Another limitation relates to constitutive treatment of articular cartilage. Prior FE models of joint contact that have placed emphasis on accurate description of cartilage constitutive behavior have tended to be geometrically simple.^21–24 In real joints, as demonstrated by the present model, articular surfaces tend to be highly irregular and cartilage thickness varies as a function of location. Such variations cannot be adequately represented with simplistic geometric representations of articular joints. The advantage that the present model offers is thus obvious. It can couple the sophistication of material models with true geometric representation of the joint. The ABAQUS FE code utilized in this study has a poroelastic material capability, which can emulate the biphasic behavior of cartilage. Poroelastic modeling provides capabilities for representing coupled pore fluid diffusion/stress analysis involving partially or fully saturated fluid flow. Incorporating more complex material definitions would be a straightforward extension of the present FE model.

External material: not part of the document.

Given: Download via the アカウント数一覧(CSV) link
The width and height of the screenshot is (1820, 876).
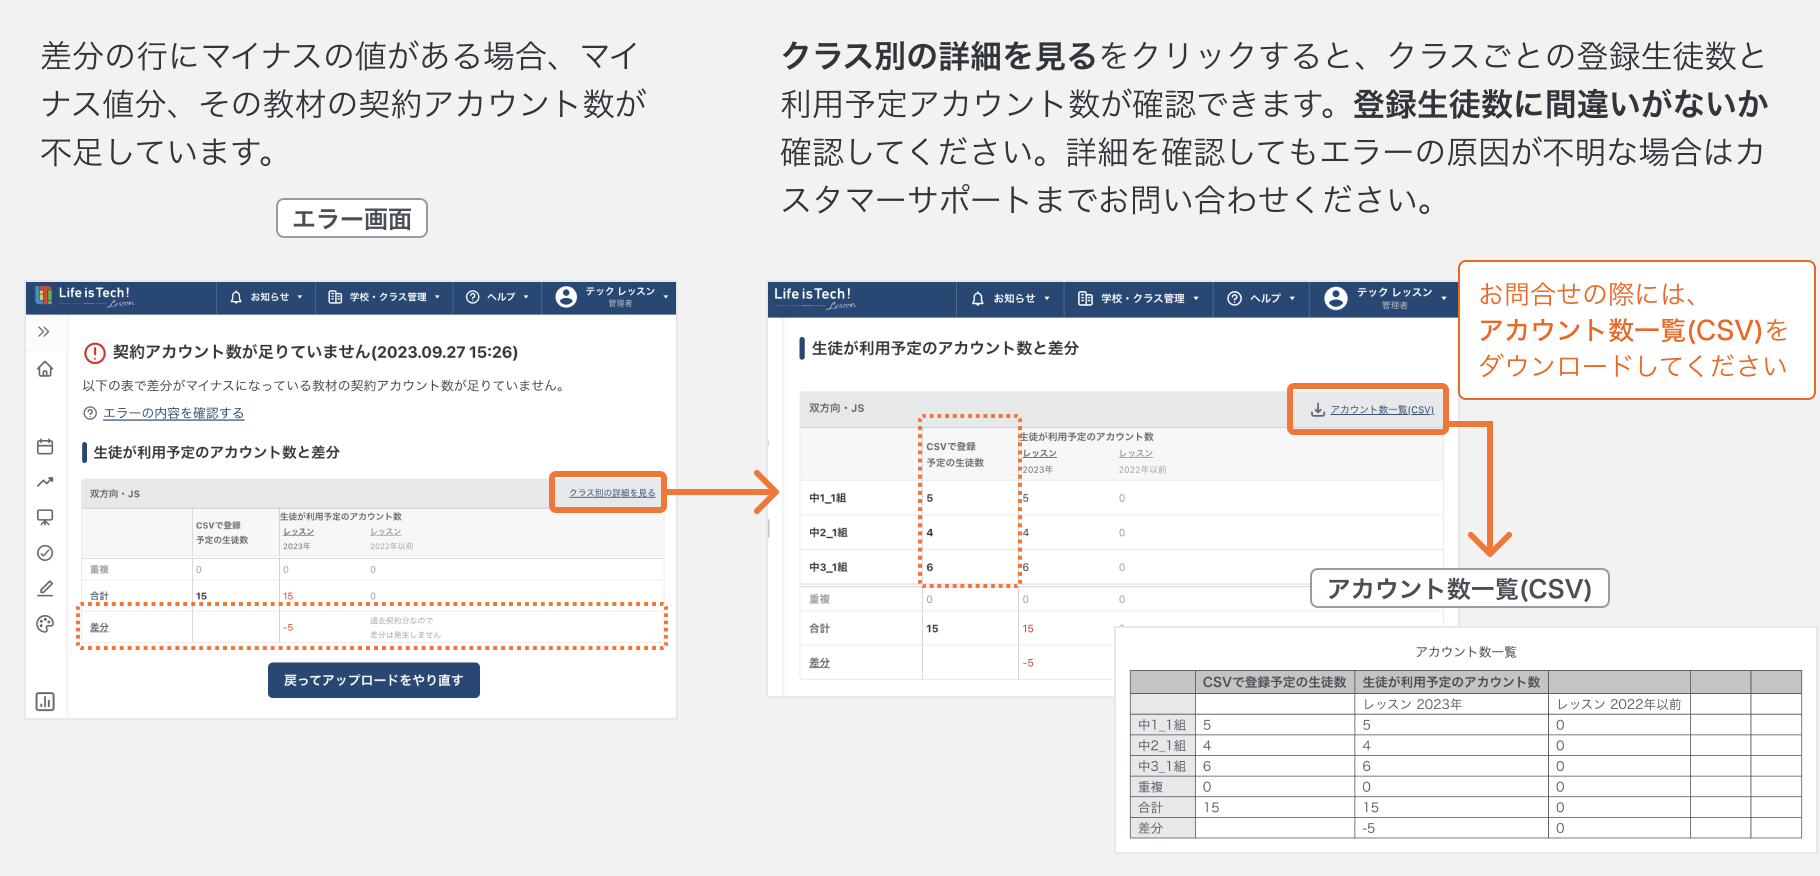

Despite the previously mentioned limitations, the present three-dimensional FE model of the radiocarpal joint is the first attempt at accurately characterizing articular joint contact stresses using existing modeling techniques. The utility of the model lies in the fact that it can now be used as the baseline for making any modifications that would potentially increase model sophistication and applicability. The model has potential to provide a clinician with rigorously established guidelines for treatment of intra-articular fractures. Clinical series have recognized the relationship between the degree of residual articular incongruities and eventual degenerative changes.¹ The FE-predicted results provide quantitative descriptions of the load transfer mechanism through the joint, and therefore potentially reinforce the decision-making process by detailing the efficacy of a treatment procedure. Additionally, the model has capability to incorporate the structural contributions of fracture fixation devices that are conventionally employed to promote faster healing. In this scenario, the clinician, with the help of the model, can decide which type of fixation technique/device is the most suitable one for a specific wrist. This means that the models have to be more patient-specific, and present advancements in the field of musculoskeletal imaging, combined with the availability of faster computers, make such a scenario possible in the foreseeable future.